▽
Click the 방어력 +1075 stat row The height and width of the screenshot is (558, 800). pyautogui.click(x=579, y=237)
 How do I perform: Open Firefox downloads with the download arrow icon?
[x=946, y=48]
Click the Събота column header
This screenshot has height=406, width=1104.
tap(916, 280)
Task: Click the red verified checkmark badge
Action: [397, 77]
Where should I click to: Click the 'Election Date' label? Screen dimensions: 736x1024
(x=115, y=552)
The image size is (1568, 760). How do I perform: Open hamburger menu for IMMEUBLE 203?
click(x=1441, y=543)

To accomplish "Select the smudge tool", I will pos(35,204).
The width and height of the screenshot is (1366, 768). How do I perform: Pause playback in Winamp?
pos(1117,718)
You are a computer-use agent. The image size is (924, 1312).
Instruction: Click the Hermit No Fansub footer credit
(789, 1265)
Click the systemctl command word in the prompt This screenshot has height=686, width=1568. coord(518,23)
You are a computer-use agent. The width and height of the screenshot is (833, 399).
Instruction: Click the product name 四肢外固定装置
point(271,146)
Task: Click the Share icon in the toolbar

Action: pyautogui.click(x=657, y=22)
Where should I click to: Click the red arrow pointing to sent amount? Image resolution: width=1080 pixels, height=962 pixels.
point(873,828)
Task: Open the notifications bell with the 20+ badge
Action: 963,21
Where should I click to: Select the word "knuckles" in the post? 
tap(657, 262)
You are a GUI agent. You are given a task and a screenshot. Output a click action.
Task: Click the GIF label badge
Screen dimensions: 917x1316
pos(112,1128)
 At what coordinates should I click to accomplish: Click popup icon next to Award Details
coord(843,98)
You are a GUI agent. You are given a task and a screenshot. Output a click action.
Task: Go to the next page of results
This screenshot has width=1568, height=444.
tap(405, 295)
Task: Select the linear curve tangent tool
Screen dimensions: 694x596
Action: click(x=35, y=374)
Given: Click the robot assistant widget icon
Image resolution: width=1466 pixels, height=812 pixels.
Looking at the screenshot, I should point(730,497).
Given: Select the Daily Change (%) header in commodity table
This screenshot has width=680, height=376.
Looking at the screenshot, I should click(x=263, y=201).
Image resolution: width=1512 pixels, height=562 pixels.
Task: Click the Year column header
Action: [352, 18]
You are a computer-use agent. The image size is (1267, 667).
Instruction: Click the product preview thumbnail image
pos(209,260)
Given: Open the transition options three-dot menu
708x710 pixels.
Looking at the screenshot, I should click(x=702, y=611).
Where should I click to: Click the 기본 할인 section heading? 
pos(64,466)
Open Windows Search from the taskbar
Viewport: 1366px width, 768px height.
△
### Instructions for the task
Out of the data above, set down the lines from the one with "You are a computer-use agent. The image size is (924, 1312)." to the one with "Click the systemctl", both included, exactly as written and with no additions.

### Output below
You are a computer-use agent. The image size is (924, 1312).
Instruction: Click the Hermit No Fansub footer credit
(789, 1265)
Click the systemctl command word in the prompt This screenshot has height=686, width=1568. coord(518,23)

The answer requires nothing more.